What does Red Thread look like?
Red thread disease symptoms appear as circular or irregularly shaped patches of blighted turf, typically with a pink or red cast.The turfgrass disease resembles similar symptoms to pink snow mold, pink patch disease, and dollar spot. You can easily tell them apart by the pinkish-red, antler-like threads (known as sclerotia) that protrude from the tips of infected grass blades.  In the advanced stages, leaves become covered with bright red thread-like strands of fungal mycelium at the tips of the affected leaves. Sclerotia are sometimes accompanied by pink, web-like mycelium when conditions are wet and humid. Eventually diseased plants dry out and fade to a bleached straw color. The stringy sclerotia coupled with the fuzzy mycelium is what earns the disease its memorable name (and makes your lawn look like it’s having a bad hair day). 

This is a closeup image of Red Thread

 

What causes Red Thread?
Red Thread becomes dormant mycelium on dead leaves and stems of previously infected plants in the winter. The mycelium resumes growth when warmer temperatures and sufficient moisture returns in spring. The fungus enters grass leaves through cut tips or natural openings and spreads rapidly through the rest of the foliar portion of the plant. Mycelium on infected plants can be broken loose and transported by foot traffic and mowers to other plants. Red thread tends to develop when air temperatures are 65° to 75°F, with prolonged periods of humid or rainy weather in late spring through early summer. Occasionally, the disease occurs in warmer, drier weather. Red thread frequently occurs with another disease, pink patch. Both pink patch and red thread have similar symptoms. Both diseases also develop under the same environmental conditions and control measures are similar for both as well.

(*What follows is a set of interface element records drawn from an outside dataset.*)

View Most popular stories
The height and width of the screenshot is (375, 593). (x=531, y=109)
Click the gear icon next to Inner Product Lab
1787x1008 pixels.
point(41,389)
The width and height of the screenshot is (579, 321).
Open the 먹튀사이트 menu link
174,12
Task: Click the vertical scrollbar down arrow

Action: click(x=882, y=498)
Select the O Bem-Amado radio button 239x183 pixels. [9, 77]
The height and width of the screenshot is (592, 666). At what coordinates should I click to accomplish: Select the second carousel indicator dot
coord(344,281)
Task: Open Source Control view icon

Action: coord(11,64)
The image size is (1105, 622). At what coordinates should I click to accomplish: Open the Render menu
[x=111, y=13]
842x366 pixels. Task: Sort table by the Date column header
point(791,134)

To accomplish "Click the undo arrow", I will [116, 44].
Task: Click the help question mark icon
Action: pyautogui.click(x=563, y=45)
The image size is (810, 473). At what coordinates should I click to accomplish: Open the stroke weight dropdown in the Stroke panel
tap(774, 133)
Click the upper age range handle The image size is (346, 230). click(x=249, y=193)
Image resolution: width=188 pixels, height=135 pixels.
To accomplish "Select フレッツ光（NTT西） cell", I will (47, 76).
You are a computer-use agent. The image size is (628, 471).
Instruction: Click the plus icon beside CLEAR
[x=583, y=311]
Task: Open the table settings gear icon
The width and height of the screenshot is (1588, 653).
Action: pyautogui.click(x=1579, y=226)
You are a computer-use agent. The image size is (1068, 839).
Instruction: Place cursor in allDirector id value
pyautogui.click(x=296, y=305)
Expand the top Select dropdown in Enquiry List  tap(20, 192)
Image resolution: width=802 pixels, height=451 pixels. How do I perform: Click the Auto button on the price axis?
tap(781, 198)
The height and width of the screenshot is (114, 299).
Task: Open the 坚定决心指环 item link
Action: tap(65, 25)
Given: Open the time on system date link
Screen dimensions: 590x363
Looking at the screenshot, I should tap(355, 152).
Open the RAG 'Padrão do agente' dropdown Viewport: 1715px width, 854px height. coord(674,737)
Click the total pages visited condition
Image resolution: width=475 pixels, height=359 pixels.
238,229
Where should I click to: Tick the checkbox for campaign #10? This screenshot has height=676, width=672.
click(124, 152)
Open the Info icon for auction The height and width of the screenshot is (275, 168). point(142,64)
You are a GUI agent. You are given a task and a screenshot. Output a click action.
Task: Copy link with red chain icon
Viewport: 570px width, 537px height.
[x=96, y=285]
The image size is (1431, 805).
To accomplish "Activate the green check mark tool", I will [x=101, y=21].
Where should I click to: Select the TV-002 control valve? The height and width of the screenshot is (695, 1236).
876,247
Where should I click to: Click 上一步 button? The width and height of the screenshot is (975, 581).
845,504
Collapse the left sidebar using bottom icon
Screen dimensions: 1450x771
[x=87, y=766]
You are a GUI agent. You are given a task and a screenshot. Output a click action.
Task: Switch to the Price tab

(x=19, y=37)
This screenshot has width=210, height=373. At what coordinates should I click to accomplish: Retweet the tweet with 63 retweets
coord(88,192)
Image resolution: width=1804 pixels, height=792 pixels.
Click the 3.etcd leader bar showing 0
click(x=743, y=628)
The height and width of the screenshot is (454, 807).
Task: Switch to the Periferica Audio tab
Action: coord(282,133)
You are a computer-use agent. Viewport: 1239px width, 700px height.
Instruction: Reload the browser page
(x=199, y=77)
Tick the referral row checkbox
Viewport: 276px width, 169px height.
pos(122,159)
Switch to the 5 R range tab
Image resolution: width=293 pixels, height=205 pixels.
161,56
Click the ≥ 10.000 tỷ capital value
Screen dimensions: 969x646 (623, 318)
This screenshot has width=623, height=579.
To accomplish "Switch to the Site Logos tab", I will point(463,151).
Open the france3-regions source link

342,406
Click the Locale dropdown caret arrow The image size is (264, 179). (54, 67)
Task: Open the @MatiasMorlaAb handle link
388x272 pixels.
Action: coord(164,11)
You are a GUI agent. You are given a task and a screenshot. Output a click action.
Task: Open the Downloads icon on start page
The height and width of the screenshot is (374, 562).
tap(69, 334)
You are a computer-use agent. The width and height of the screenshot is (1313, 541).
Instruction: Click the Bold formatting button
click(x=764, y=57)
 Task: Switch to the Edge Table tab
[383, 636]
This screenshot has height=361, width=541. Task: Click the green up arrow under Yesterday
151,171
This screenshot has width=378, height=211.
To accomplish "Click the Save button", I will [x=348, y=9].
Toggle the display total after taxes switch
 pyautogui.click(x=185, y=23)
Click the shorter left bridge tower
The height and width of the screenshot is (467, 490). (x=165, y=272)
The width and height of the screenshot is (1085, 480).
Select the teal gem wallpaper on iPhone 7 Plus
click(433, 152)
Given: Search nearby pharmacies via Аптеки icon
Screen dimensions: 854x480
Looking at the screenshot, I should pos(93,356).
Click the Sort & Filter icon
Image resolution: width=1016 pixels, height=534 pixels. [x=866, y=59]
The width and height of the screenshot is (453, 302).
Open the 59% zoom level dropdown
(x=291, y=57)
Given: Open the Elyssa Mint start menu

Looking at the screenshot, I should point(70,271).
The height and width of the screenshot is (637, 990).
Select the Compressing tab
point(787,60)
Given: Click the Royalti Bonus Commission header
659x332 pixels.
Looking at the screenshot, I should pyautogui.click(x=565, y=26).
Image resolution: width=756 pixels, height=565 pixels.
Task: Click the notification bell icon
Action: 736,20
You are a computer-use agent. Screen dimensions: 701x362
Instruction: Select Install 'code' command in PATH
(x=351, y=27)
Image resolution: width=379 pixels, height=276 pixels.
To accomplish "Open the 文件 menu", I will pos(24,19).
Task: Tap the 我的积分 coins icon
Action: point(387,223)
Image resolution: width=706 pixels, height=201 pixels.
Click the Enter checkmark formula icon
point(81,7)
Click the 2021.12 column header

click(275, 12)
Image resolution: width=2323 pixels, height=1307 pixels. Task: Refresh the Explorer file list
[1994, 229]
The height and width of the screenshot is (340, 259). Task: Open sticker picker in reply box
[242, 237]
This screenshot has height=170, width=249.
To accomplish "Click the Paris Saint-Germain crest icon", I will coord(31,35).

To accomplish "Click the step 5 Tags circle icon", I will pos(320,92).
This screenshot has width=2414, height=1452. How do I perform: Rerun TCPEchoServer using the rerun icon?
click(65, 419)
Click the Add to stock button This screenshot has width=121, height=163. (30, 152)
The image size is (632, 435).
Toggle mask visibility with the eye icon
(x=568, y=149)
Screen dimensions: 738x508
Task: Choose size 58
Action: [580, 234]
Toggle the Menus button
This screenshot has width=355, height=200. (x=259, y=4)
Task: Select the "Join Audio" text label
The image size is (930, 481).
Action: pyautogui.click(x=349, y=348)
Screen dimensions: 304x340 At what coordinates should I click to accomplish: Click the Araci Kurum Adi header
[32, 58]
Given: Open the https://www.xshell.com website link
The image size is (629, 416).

Overall what can cause red thread would be:

  • Air temperatures between 40 and 75 °F. 
  • Red thread can occur at any time of year, but is most severe in the spring and fall when conditions are wet and cool.
  • Drought.
  • Low fertilization.
  • Slow-growing lawns (highly susceptible to the disease).
  • Poor access to sunlight.
  • Excessive thatch (can hold disease).
  • High humidity and excessive moisture.

Control Measures
It is possible turf affected by red thread will recover within a few weeks, but lawns planted to highly susceptible cultivars of perennial ryegrass, kentucky bluegrass or fine fescues can sustain severe damage. Fungicides are available to treat the fungus but there are other measures you can take as well.  If you don’t prioritize lawn care maintenance, the disease is more likely to return. 

Some cultural measures you could implement would be:

  • Limit heavy traffic on the lawn.
  • Water less often and for longer periods as it  promotes a strong root system.
  • Increase access to sunlight by trimming shrubs and trees. 
  • Collect grass clippings after each mow so that the disease doesn’t spread.
  • Aerate (liquid or mechanical). When soil is compact, the lawn’s root system has little access to air, oxygen, and nutrients. Relieving compact soil will help improve your lawn’s growth and also improve drainage.
  • Dethatch the lawn
  • Watering at the right time of day. Water the grass in the early morning before 10 a.m. so the lawn has enough time to absorb the moisture before the water evaporates from the afternoon sun. Avoid nighttime watering; otherwise, you will create a moist environment that encourages disease and pests.